A Nigerian schoolgirl who was among a mass hostage-taking by Islamist militants more than two years ago has been found, officials said Wednesday, marking the first of the more than 200 captives to be recovered since shortly after the abduction.

The girl was discovered wandering in a forest area in northeast Nigeria, not far from the village of Chibok, where the students were seized in April 2014 by the group Boko Haram, authorities and relatives said. The militants’ raid drew international outrage and spawned a global campaign for their release.

The end of the teen’s ordeal is likely to raise hopes that others held by Boko Haram could find freedom. But the militants remain a significant force despite widening military campaigns – backed by U.S. drone surveillance – in Nigeria and surrounding countries including Cameroon and Chad.

The Associated Press, quoting one of the girl’s uncles, said 19-year-old Amina Ali Nkeki was found by Nigerian soldiers. The uncle, Yakubu Nkeki, said his niece was pregnant and suffering from “trauma,” but he did not elaborate.
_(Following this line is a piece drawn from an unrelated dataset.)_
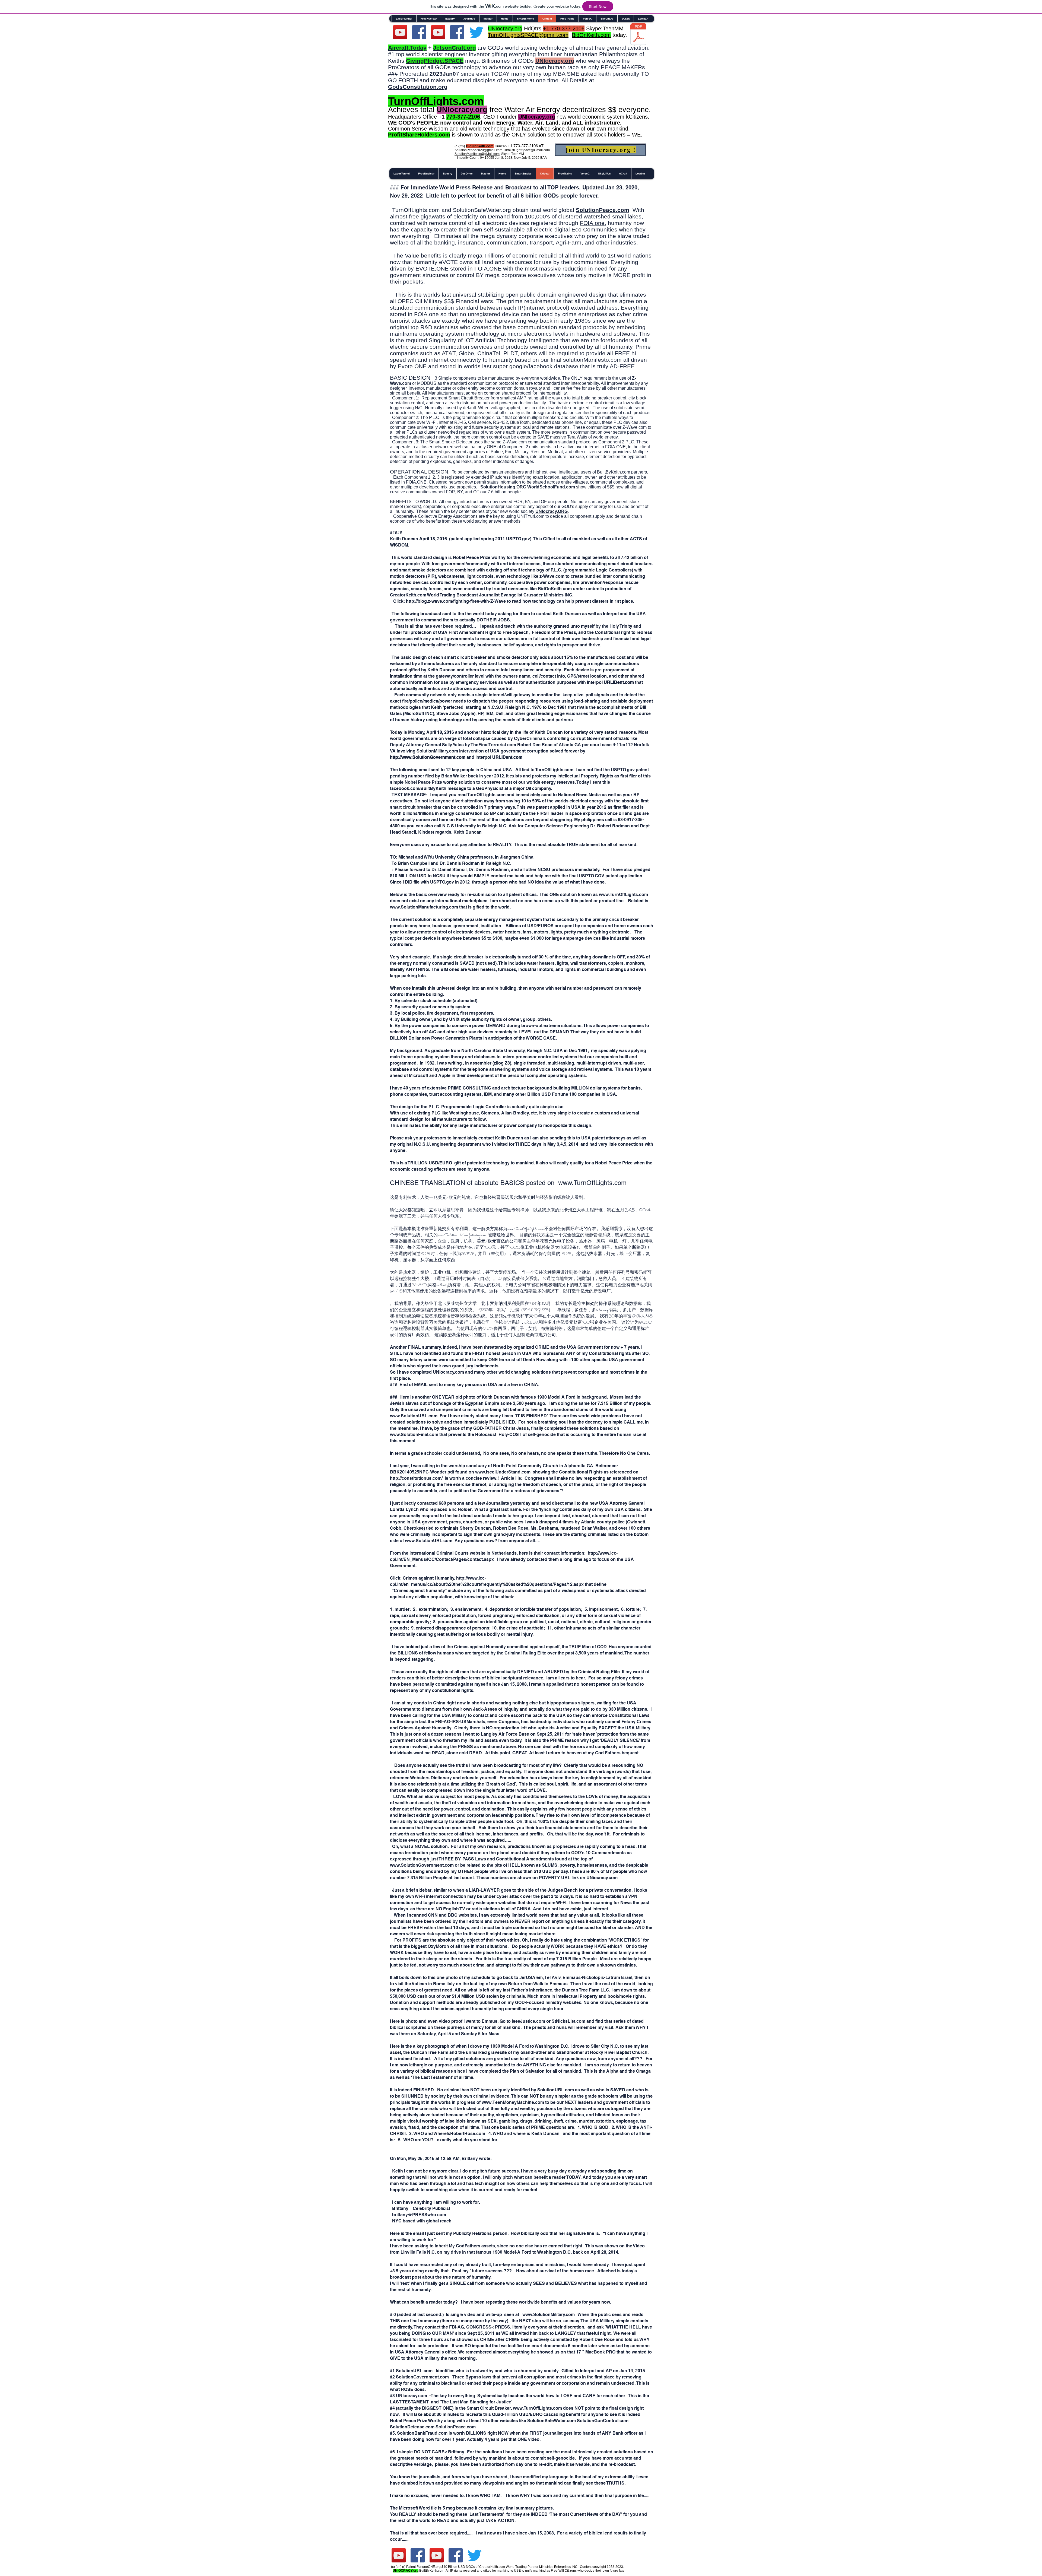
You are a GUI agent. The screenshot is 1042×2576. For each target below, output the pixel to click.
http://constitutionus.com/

Other reports suggested she had already given birth.

She was among 276 girls – mostly aged 16 to 18 – taken captive at their boarding school as they prepared for an exam. At least 219 remained missing after the others managed to escape soon after the abduction.

In April, a video surfaced purporting to show 15 of the kidnapped girls. One of the girls remarked, “We are all well,” and she encouraged the Nigerian government to meet Boko Haram’s demands, which were not stated.

Since the abduction, activists and others have stirred fears that the girls could face abuse or forced marriages with fighters from Boko Haram.